──────── Data supplied ────────
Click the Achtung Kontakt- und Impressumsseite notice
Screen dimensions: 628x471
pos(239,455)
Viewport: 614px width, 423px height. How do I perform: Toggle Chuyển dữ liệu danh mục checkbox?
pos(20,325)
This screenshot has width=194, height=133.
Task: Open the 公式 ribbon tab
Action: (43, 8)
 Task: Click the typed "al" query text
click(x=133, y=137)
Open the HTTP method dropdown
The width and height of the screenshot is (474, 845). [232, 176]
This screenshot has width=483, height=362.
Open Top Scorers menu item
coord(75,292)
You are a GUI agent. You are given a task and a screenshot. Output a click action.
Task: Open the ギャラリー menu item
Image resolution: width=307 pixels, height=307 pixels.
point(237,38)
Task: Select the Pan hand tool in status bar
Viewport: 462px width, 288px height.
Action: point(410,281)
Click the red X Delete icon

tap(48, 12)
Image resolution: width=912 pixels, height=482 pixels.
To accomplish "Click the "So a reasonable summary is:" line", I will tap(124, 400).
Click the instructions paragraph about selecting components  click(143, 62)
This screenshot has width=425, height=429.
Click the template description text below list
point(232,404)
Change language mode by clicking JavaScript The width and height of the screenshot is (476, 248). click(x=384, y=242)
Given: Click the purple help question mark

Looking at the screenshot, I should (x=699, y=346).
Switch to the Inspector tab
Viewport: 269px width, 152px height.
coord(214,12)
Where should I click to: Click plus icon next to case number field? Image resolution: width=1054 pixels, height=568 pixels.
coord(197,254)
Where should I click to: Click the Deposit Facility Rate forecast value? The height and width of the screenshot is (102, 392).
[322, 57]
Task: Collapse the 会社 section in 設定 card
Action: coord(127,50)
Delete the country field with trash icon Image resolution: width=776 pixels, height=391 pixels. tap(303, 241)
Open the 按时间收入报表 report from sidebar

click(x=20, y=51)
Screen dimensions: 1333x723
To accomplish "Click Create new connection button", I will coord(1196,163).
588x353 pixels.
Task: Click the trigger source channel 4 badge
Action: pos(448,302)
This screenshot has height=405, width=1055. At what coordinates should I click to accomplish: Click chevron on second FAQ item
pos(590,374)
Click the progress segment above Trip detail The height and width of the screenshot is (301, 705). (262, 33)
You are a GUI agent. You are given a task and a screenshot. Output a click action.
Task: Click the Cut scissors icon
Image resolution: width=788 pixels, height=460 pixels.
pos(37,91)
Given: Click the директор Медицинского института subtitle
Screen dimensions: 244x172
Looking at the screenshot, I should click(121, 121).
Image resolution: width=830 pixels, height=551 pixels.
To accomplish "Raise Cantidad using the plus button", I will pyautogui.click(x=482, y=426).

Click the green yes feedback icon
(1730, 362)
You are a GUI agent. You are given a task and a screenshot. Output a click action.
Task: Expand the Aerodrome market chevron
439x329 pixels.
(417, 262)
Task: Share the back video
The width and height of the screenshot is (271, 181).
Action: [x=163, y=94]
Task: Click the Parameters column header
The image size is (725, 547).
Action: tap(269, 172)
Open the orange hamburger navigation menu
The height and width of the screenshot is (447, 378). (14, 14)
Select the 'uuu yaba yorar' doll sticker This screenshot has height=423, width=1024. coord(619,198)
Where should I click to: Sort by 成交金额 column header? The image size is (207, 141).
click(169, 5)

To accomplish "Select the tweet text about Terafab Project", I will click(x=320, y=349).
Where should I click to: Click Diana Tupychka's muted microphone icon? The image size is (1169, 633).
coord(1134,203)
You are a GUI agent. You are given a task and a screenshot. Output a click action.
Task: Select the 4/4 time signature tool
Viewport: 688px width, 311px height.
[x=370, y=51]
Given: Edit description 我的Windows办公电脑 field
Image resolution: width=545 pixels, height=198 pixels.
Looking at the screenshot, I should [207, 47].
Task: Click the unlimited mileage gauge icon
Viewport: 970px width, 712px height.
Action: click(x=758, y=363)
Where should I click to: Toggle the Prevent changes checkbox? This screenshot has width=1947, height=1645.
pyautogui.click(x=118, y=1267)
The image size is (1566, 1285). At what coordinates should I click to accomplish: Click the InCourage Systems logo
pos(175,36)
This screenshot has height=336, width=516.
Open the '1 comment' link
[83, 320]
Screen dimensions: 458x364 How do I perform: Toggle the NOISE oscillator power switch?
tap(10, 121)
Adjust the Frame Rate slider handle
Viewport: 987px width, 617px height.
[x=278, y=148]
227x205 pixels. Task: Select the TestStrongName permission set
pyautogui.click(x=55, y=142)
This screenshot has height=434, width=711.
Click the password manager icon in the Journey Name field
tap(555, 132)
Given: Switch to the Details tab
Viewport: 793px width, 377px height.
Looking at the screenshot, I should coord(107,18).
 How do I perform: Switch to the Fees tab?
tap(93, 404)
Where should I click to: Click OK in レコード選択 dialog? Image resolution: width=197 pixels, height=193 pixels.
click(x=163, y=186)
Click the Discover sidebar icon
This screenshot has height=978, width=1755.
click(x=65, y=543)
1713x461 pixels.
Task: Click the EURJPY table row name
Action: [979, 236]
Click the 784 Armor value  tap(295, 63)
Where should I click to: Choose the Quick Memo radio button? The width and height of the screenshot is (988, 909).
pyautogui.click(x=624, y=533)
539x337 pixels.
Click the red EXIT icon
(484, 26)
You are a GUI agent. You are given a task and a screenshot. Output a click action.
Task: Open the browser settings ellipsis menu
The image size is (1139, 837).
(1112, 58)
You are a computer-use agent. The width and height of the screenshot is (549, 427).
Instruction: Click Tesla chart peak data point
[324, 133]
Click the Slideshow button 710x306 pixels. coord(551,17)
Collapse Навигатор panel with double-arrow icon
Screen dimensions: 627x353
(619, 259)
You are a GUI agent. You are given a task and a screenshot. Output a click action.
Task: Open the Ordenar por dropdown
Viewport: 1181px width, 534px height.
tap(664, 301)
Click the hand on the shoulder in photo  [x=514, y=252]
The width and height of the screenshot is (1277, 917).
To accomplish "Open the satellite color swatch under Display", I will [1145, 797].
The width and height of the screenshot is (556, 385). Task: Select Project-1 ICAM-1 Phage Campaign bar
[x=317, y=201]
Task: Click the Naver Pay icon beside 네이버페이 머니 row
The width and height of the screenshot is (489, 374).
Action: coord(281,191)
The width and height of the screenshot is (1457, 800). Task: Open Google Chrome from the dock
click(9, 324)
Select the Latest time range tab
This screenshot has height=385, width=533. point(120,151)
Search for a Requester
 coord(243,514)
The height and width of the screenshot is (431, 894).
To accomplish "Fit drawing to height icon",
────────
**The problem**
What is needed is a verbatim copy of every line in the records above from the one containing "Viewport: 970px width, 712px height." down to the one containing "Click the 784", both included, and nothing more.

**Solution for this exercise**
Viewport: 970px width, 712px height.
Action: click(x=758, y=363)
Where should I click to: Toggle the Prevent changes checkbox? This screenshot has width=1947, height=1645.
pyautogui.click(x=118, y=1267)
The image size is (1566, 1285). At what coordinates should I click to accomplish: Click the InCourage Systems logo
pos(175,36)
This screenshot has height=336, width=516.
Open the '1 comment' link
[83, 320]
Screen dimensions: 458x364 How do I perform: Toggle the NOISE oscillator power switch?
tap(10, 121)
Adjust the Frame Rate slider handle
Viewport: 987px width, 617px height.
[x=278, y=148]
227x205 pixels. Task: Select the TestStrongName permission set
pyautogui.click(x=55, y=142)
This screenshot has height=434, width=711.
Click the password manager icon in the Journey Name field
tap(555, 132)
Given: Switch to the Details tab
Viewport: 793px width, 377px height.
Looking at the screenshot, I should coord(107,18).
 How do I perform: Switch to the Fees tab?
tap(93, 404)
Where should I click to: Click OK in レコード選択 dialog? Image resolution: width=197 pixels, height=193 pixels.
click(x=163, y=186)
Click the Discover sidebar icon
This screenshot has height=978, width=1755.
click(x=65, y=543)
1713x461 pixels.
Task: Click the EURJPY table row name
Action: [979, 236]
Click the 784 Armor value  tap(295, 63)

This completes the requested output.